The task »
In the material below, begin at the line that contains "You are a GUI" and stop after the line that contains "tap(401, 278)", copying every line in that range verbatim. Omit the pictures from your answer.

---- Given data

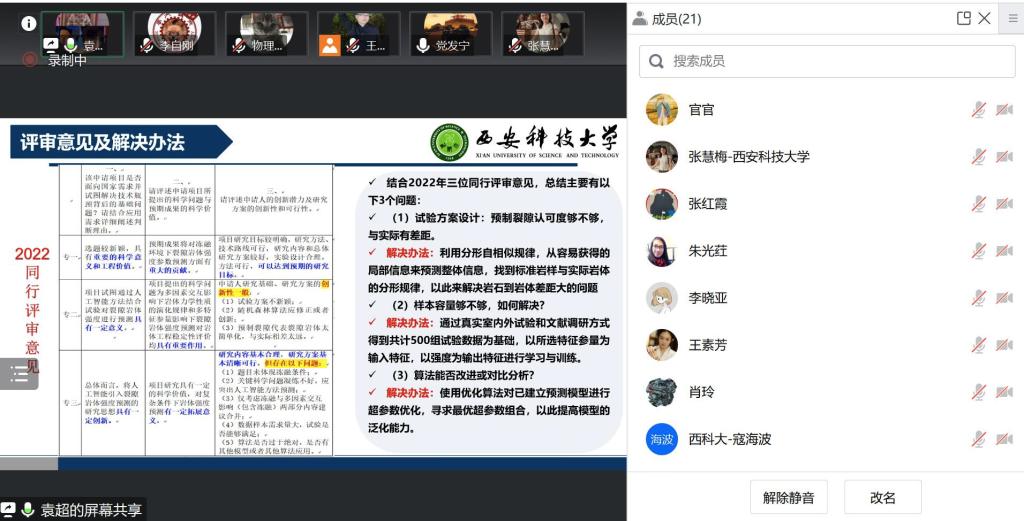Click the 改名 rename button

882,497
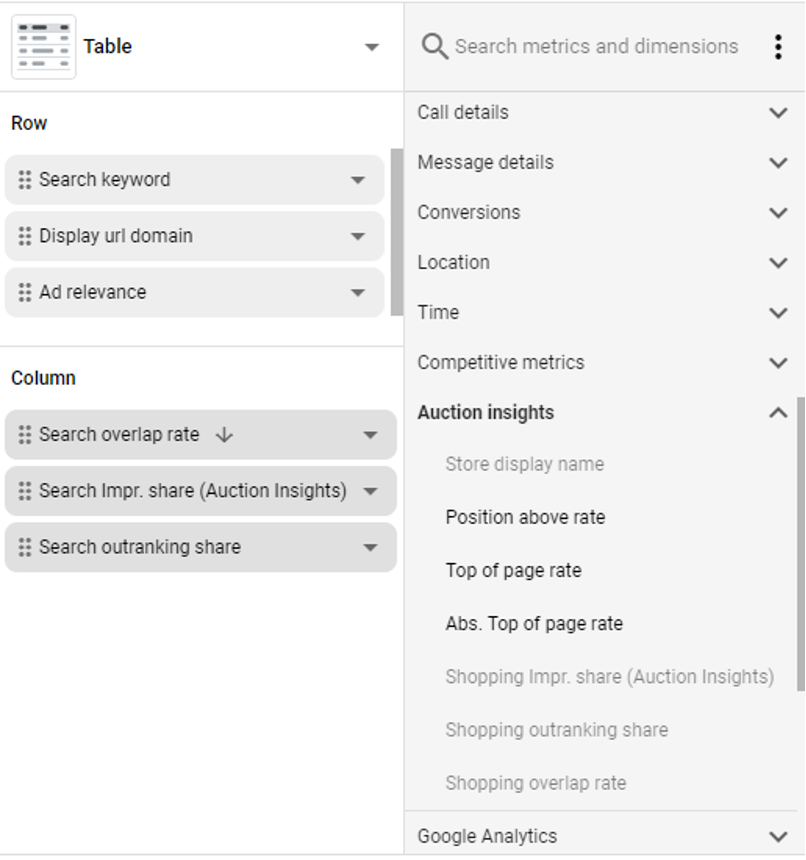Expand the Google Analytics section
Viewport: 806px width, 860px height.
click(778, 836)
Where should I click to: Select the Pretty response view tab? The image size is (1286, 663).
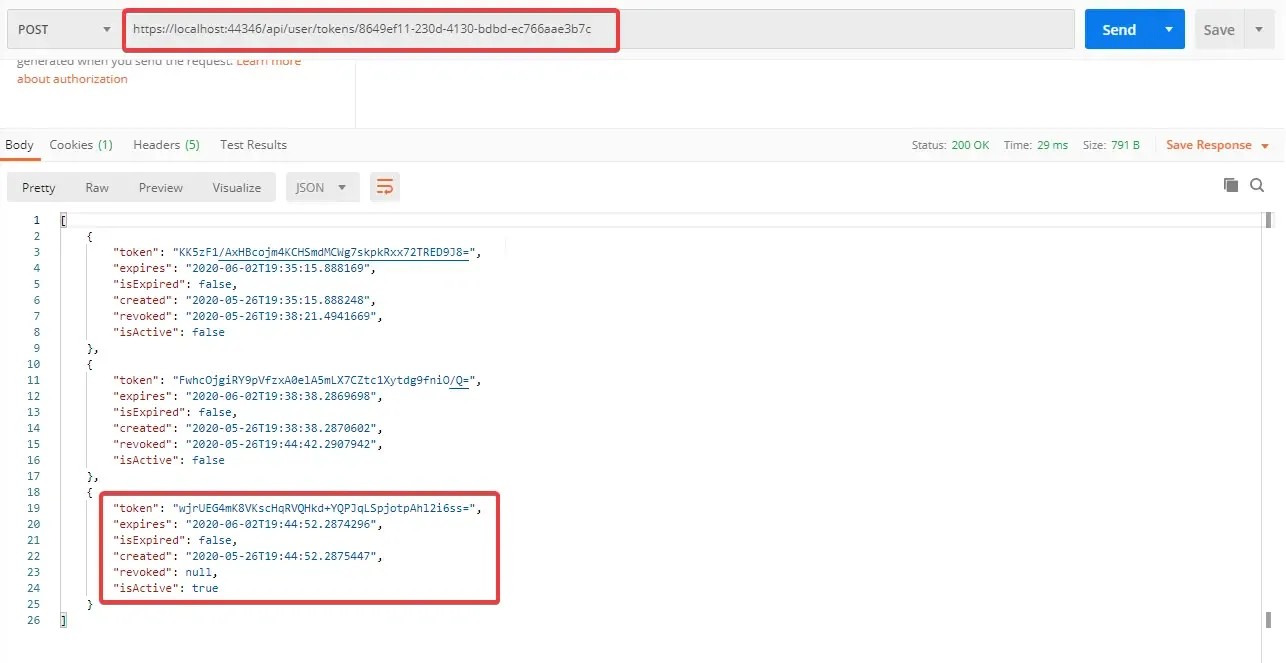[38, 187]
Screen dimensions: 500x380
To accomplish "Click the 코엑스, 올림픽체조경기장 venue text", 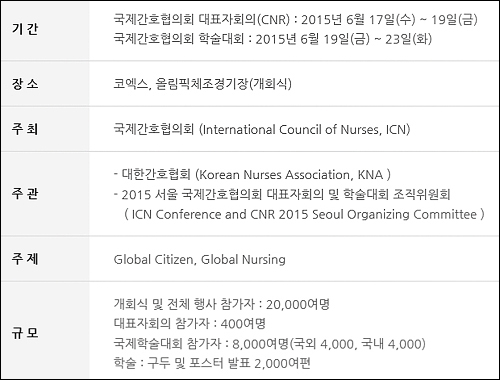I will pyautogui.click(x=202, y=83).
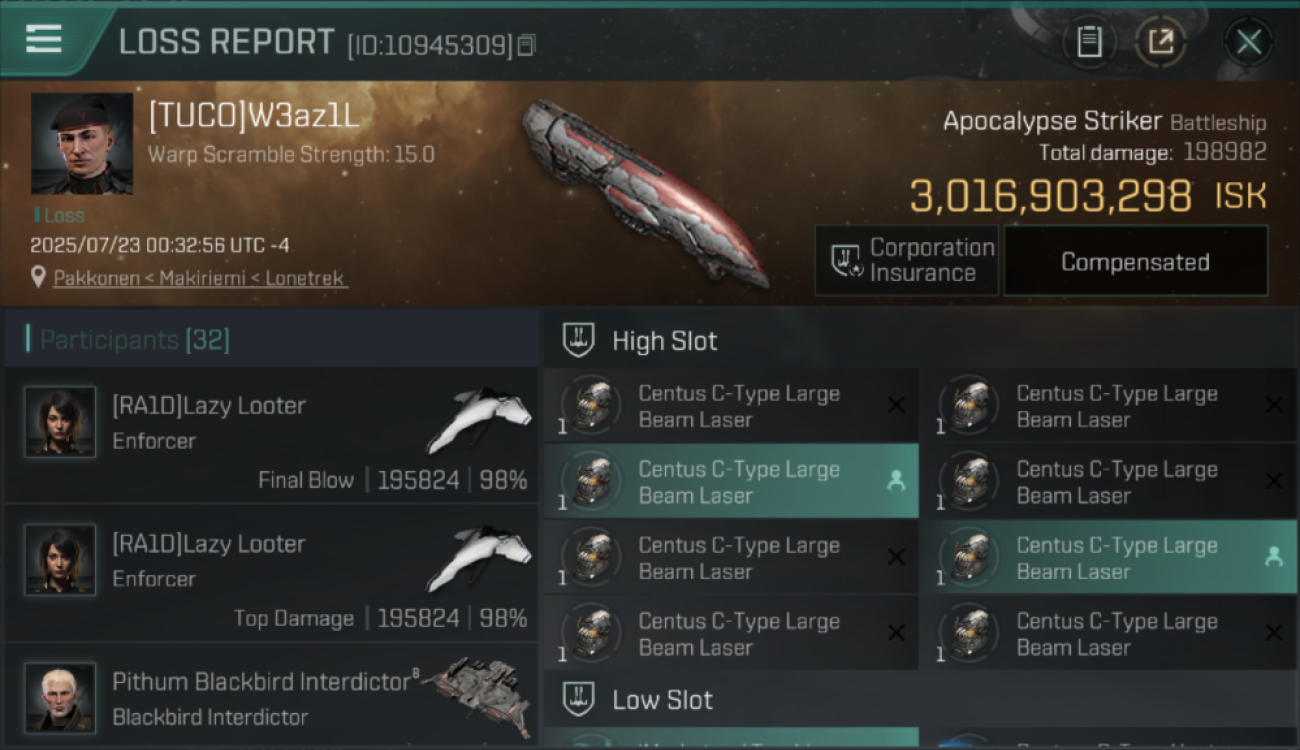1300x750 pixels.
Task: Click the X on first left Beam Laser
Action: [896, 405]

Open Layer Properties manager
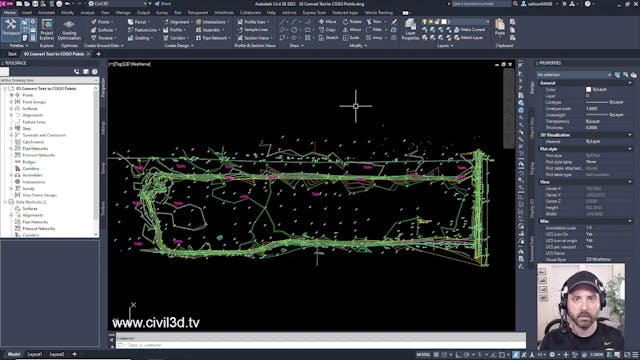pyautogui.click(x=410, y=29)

--------
---- Given data

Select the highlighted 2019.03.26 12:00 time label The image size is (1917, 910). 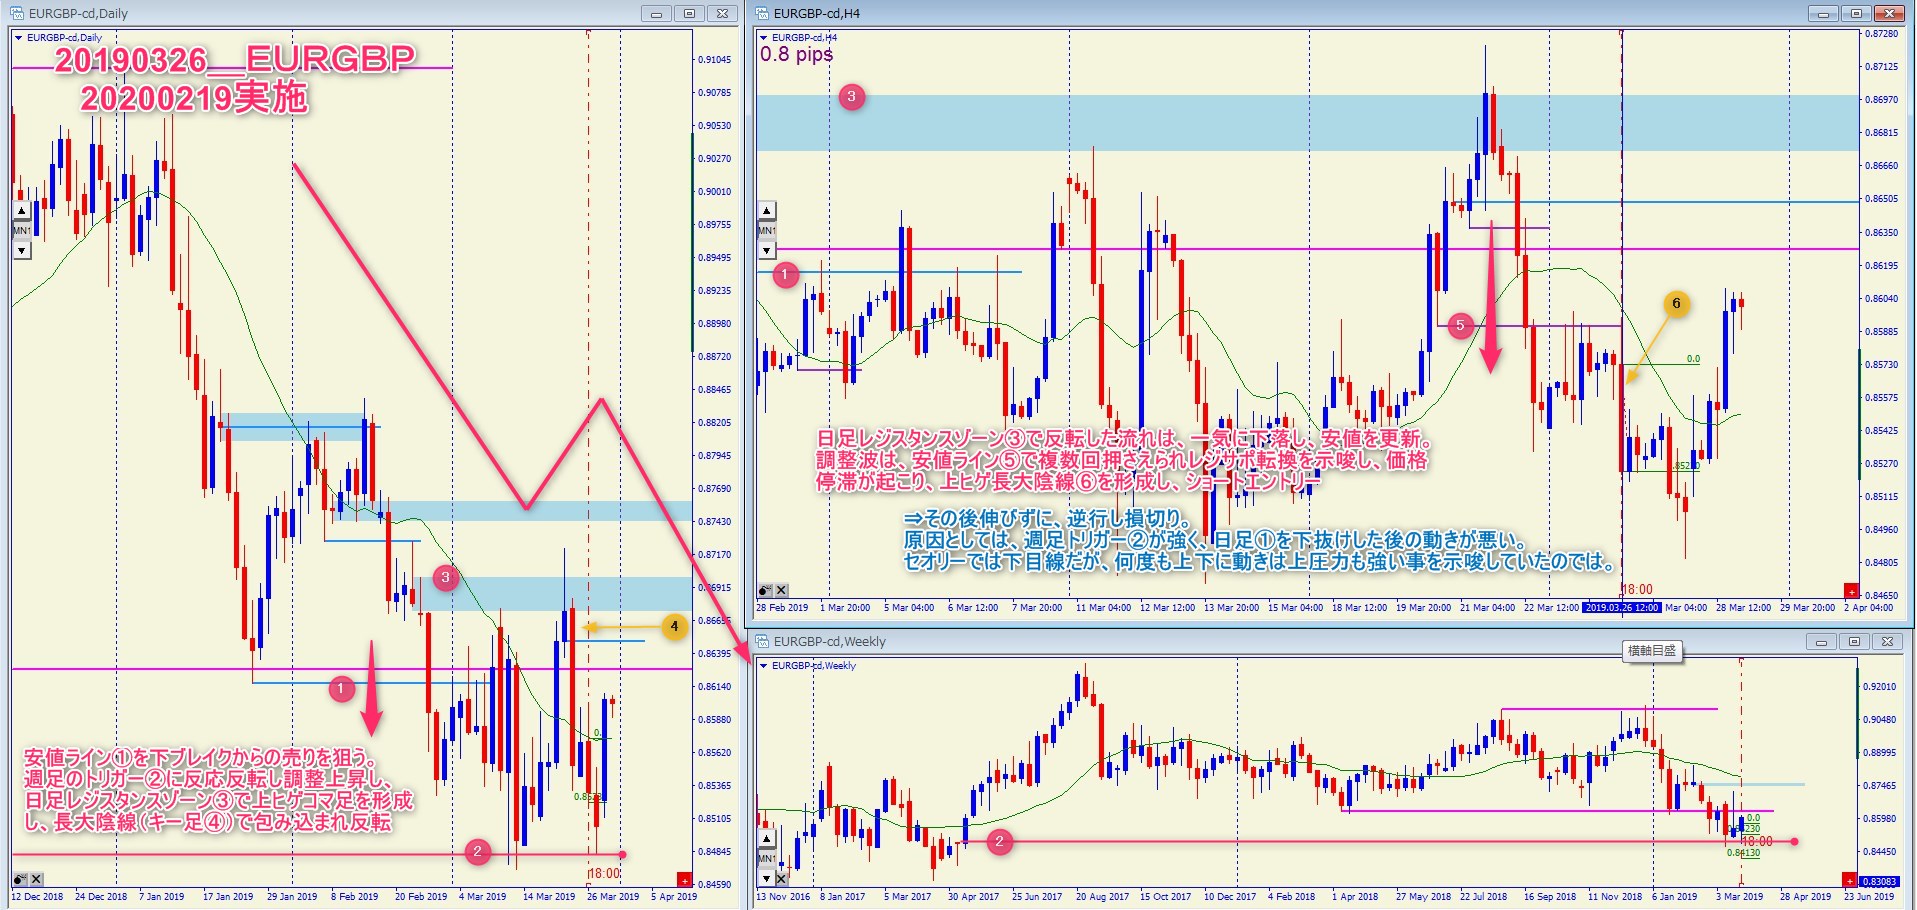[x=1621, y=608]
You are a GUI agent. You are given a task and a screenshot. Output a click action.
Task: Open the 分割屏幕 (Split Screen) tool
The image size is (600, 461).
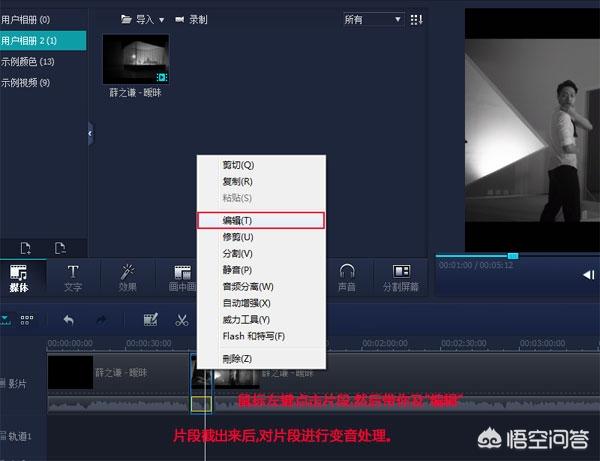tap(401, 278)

--------

Reply to the exercise »
You are a GUI agent. You are given a task and a screenshot. Output a click action.
Task: Open the 分割屏幕 (Split Screen) tool
The image size is (600, 461).
tap(401, 278)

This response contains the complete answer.